It can be easy in the data privacy and security sphere to focus significantly on best practices, changing statutes, new administrative investigations, and evolving industry standards. It is important, however, not to lose the forest for the trees by ignoring larger issues like “what criteria should we use to determine whether information is in fact ‘private’ information?” The issue was recently addressed by Brad Smith, General Counsel of Microsoft, in a recent InsideCounsel article .
When many of us think of what it means for information to be “private”, we assume the information must be kept secret. Instinctively, it would seem to make sense that publicly known information cannot also be “private” information. But can information be private if the owner of the information purposefully provides it to certain individuals and not others? That issue was recently addressed by the U.S. Supreme Court and discussed in Smith’s article.
Smith’s article argues that legal change may be coming to the definition of privacy, and he cites by way of example Justice Sotomayor’s concurring opinion in the recent U.S. Supreme Court decision in U.S. v. Jones. In Jones, the court held that the government was required to obtain a warrant where it installed a tracking device on a suspect’s vehicle, as this conduct was a search under the Fourth Amendment.

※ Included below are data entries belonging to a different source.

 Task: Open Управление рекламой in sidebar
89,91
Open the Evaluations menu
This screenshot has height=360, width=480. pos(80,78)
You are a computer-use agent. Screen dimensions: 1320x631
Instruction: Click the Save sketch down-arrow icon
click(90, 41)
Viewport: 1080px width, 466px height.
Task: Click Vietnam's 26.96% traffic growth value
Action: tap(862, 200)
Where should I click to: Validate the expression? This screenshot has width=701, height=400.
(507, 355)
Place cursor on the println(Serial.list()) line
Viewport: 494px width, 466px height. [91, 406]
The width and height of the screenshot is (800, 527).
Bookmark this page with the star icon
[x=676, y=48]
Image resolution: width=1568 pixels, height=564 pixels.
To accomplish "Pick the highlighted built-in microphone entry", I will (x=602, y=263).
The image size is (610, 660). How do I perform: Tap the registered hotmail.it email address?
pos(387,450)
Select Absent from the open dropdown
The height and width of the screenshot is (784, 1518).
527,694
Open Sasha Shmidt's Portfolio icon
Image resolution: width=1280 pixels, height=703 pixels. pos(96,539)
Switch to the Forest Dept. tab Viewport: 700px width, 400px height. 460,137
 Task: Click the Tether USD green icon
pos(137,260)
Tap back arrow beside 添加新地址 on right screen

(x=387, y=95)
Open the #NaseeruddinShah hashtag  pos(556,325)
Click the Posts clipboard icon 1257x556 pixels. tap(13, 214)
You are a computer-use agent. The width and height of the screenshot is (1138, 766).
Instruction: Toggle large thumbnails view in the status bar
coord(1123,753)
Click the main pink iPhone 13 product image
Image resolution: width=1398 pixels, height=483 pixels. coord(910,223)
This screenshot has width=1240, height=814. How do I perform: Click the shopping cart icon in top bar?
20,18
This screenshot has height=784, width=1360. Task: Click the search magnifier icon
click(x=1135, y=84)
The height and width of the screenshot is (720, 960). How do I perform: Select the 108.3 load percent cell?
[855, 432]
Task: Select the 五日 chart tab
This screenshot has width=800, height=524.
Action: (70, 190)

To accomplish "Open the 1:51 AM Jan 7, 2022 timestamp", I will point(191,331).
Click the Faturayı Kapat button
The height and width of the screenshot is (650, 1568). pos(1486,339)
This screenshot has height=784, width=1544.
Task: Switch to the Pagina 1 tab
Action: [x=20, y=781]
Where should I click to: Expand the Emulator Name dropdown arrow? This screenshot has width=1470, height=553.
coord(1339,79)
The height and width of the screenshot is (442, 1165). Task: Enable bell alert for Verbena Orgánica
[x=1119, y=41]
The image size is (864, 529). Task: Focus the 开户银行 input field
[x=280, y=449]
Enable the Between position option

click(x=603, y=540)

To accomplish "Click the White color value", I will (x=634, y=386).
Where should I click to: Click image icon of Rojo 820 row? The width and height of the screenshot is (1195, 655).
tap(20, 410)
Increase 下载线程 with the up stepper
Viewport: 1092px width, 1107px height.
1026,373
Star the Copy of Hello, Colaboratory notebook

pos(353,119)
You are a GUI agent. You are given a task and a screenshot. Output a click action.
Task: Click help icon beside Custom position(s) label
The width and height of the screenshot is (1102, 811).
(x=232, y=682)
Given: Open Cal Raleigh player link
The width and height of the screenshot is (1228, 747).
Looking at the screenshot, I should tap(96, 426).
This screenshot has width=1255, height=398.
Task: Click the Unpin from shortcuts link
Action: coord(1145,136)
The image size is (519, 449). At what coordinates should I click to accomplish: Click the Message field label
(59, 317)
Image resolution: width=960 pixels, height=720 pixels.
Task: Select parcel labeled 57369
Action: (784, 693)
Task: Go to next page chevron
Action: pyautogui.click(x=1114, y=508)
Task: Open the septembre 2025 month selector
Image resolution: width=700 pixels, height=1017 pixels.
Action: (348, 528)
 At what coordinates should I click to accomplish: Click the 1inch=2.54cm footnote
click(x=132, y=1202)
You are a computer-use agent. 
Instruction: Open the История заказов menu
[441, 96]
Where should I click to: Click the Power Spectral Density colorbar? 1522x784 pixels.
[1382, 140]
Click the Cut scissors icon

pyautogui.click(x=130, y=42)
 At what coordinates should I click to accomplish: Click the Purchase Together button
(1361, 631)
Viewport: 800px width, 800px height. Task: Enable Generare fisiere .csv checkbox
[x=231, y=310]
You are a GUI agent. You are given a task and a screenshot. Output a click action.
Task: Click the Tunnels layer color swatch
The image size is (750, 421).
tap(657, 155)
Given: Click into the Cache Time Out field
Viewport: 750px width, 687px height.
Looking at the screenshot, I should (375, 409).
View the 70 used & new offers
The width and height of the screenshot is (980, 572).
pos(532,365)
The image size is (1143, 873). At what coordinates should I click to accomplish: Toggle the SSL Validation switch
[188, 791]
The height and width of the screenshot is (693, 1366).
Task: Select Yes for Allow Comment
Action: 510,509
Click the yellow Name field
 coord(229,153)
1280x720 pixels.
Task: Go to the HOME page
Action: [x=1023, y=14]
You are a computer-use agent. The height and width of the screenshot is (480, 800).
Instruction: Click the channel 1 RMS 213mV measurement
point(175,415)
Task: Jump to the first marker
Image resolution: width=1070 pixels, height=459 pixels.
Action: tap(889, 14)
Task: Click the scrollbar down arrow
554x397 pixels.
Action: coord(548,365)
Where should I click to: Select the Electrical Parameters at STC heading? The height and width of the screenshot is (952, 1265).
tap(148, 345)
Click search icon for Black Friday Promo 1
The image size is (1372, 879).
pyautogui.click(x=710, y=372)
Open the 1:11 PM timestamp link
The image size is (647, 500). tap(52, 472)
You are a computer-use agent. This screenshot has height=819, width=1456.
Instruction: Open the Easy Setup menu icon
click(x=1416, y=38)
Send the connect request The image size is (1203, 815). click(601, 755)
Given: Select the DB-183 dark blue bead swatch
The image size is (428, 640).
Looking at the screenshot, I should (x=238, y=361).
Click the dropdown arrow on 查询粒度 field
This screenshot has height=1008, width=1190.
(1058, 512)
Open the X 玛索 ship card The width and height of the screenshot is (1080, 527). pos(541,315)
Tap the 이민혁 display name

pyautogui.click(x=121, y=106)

In her concurring opinion, Justice Sotomayor began with the general principle that “a Fourth Amendment search occurs when the government violates a subjective expectation of privacy that society recognizes as reasonable.” Does this expectation of privacy extend to information shared with some individuals and not others? Justice Sotomayor posited that:
it may be necessary to reconsider the premise that an individual has no reasonable expectation of privacy in information voluntarily disclosed to third parties. This approach is ill suited to the digital age, in which people reveal a great deal of information about themselves to third parties in the course of carrying out mundane tasks. People disclose the phone numbers that they dial or text to their cellular providers; the URLs that they visit and the e-mail addresses with which they correspond to their Internet service providers; and the books, groceries, and medication they purchase to online retailers. . . . I for one doubt that people would accept without complaint the warrantless disclosure to the Government of a list of every Web site they had visited in the last week, or month, or year. But whatever the societal expectations, they can attain constitutionally protected status only if our Fourth Amendment jurisprudence ceases to treat secrecy as a prerequisite for privacy. I would not assume that all information voluntarily disclosed to some member of the public for a limited purpose is, for that reason alone, disentitled to Fourth Amendment protection.
Justice Sotomayor also quoted Justice Marshall’s dissent in the 1979 case of Smith v. Maryland – “Privacy is not a discrete commodity, possessed absolutely or not at all. Those who disclose certain facts to a bank or phone company for a limited business purpose need not assume that this information will be released to other persons for other purposes.”
Ultimately, the Jones Court did not decide whether a reasonable expectation of privacy exists in information voluntarily disclosed to third parties, but as Mr. Smith observes, “the Fourth Amendment will likely evolve and influence the future of privacy rules and practices with implications for inside counsel across the country.”